After locating the line with "Task: Click the 回复时间 label", retype it and every later line exactly, stopping at the end of the records.

== Records shown ==
Content starts
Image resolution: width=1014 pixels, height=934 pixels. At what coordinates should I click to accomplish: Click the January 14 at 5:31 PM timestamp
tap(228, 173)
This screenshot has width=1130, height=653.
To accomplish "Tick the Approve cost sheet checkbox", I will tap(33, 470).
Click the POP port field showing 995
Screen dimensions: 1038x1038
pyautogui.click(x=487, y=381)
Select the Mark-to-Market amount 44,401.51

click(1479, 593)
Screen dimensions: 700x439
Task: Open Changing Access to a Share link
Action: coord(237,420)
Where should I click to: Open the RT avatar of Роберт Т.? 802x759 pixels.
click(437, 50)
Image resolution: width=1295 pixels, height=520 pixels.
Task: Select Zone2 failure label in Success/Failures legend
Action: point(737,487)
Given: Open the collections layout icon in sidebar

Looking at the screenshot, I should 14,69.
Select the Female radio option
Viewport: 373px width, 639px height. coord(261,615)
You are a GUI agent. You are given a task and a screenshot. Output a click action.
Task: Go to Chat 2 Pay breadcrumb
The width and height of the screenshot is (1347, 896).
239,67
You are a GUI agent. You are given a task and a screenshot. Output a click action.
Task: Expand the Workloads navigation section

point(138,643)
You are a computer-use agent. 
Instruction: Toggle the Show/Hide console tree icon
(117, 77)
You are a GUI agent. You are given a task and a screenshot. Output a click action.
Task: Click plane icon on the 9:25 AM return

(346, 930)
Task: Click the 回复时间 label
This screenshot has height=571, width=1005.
Content ends
== Solution for this exercise ==
Task: Click the 回复时间 label
This screenshot has height=571, width=1005.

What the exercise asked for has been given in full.